26.07.2016

Learn How To Feel One Note


Eine Premiere nach neun langen Jahren 3,40qm: ein Gastbeitrag. 

Ich freue mich sehr darüber, dass Freund Jens, aufmerksamen Lesern dieses Blogs längst durch Erzählungen über gemeinsame Streifzüge durch Stuttgarter und Frankfurter Plattenläden, indische Restaurants und Weindekanter bestens bekannt, die Einladung annahm und in seinem Text auf sein geteiltes Leben mit dem Talk Talk-Meilenstein "Spirit Of Eden" zurückblickt - und dabei sogar die Kurve zu Metallica (und wieder zurück) hinbekommt.

It's with honor and great pleasure - Hurra & Enjoy! 






TALK TALK - SPIRIT OF EDEN



Ich will Musik spüren. Berührt werden. Musik muss laut sein, Instinkte wecken, in den Bauch treten - und manchmal das Herz kneten. Ich mag keine verkopfte Musik. Dachte ich. Und dann kam Mark Hollis mit seinem Gegenentwurf zum Rock‘n‘Roll. 

Als im September 1988 "Spirit Of Eden", das vierte Album seiner Band Talk Talk, erschien, war ich 16 Jahre alt. Ein Jahr vorher hatte ich das oben angedeutete archaische Gefühlsbeben zum ersten Mal live erleben dürfen: Metallica bei den Monsters of Rock in Pforzheim. An andere Bands dieses Tages habe ich kaum Erinnerungen, aber ich erinnere mich exakt an jenen Moment als das Metallica-Intro über das Gelände waberte. Eigentlich war ich gerade nach hinten gegangen, um mir etwas zu trinken zu holen, plötzlich zog mich etwas in Richtung Bühne. Ich rannte. Ich wollte keine Sekunde verpassen. In den folgenden 45 Minuten zerlegten Metallica das Gelände - und hoben dabei auch meine Welt aus den Angeln. Eine Band auf ihrem Zenit. Hungrig. Gekommen, um die musikalische Weltherrschaft an sich zu reißen. Inzwischen mag ihnen das auf die ein oder andere Weise gelungen sein, ihr Hunger ist dabei definitiv auf der Strecke geblieben. Und nicht nur der. Aber das ist eine andere Geschichte.

[Einträge zum Auffinden von Texten und Elementen]
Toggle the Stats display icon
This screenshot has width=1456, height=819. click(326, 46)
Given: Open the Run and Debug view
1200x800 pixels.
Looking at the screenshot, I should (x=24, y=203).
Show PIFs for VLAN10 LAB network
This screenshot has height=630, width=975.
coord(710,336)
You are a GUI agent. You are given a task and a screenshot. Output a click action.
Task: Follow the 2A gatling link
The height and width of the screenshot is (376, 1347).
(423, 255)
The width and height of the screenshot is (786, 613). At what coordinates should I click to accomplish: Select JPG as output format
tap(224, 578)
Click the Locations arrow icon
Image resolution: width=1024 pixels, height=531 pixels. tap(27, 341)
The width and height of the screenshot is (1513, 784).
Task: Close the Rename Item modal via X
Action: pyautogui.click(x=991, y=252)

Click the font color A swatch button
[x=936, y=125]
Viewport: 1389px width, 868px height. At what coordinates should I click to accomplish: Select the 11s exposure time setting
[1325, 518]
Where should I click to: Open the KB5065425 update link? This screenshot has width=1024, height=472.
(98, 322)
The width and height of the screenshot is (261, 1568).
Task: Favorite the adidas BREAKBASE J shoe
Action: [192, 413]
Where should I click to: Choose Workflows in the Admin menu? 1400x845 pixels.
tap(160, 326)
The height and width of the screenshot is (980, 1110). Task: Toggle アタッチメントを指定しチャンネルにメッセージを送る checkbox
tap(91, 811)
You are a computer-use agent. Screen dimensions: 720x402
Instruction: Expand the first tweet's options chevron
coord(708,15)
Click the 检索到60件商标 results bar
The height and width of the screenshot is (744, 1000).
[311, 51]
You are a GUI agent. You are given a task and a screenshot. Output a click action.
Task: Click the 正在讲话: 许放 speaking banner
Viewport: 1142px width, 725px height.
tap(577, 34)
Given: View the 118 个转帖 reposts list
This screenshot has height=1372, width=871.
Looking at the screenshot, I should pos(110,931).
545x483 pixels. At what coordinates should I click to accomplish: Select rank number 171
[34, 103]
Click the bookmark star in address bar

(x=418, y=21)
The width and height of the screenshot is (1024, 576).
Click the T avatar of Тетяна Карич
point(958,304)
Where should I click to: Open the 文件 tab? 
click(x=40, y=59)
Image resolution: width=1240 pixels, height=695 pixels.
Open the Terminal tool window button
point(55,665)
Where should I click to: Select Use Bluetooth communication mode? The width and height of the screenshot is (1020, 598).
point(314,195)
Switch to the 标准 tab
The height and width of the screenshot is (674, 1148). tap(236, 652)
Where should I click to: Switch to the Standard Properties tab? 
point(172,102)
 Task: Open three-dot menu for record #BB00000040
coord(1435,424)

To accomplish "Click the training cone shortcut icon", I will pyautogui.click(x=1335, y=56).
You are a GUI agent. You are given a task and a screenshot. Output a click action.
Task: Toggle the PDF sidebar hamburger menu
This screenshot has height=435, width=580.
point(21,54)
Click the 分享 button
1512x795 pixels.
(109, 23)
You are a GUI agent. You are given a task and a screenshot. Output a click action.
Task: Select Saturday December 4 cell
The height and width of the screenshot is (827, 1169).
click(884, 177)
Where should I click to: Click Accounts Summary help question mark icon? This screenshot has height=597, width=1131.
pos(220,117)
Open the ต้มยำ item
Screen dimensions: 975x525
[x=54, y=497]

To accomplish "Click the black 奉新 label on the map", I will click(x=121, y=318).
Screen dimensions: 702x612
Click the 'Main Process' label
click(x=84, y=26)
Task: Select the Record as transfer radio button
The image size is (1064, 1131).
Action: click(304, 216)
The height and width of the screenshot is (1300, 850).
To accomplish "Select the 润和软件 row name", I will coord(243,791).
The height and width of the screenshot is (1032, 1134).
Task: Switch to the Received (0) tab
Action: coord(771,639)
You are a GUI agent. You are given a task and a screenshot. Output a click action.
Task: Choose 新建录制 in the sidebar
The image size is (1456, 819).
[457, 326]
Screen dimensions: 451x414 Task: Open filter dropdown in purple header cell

AUFGABENZIEL
Schreib den Auszug beginnend bei "Eine Premiere nach" und endend bei "Hurra & Enjoy!" erneut ab. Tausche dabei "Stuttgarter" gegen "Münchner" aus.

KORREKTES ERGEBNIS
Eine Premiere nach neun langen Jahren 3,40qm: ein Gastbeitrag. 

Ich freue mich sehr darüber, dass Freund Jens, aufmerksamen Lesern dieses Blogs längst durch Erzählungen über gemeinsame Streifzüge durch Münchner und Frankfurter Plattenläden, indische Restaurants und Weindekanter bestens bekannt, die Einladung annahm und in seinem Text auf sein geteiltes Leben mit dem Talk Talk-Meilenstein "Spirit Of Eden" zurückblickt - und dabei sogar die Kurve zu Metallica (und wieder zurück) hinbekommt.

It's with honor and great pleasure - Hurra & Enjoy!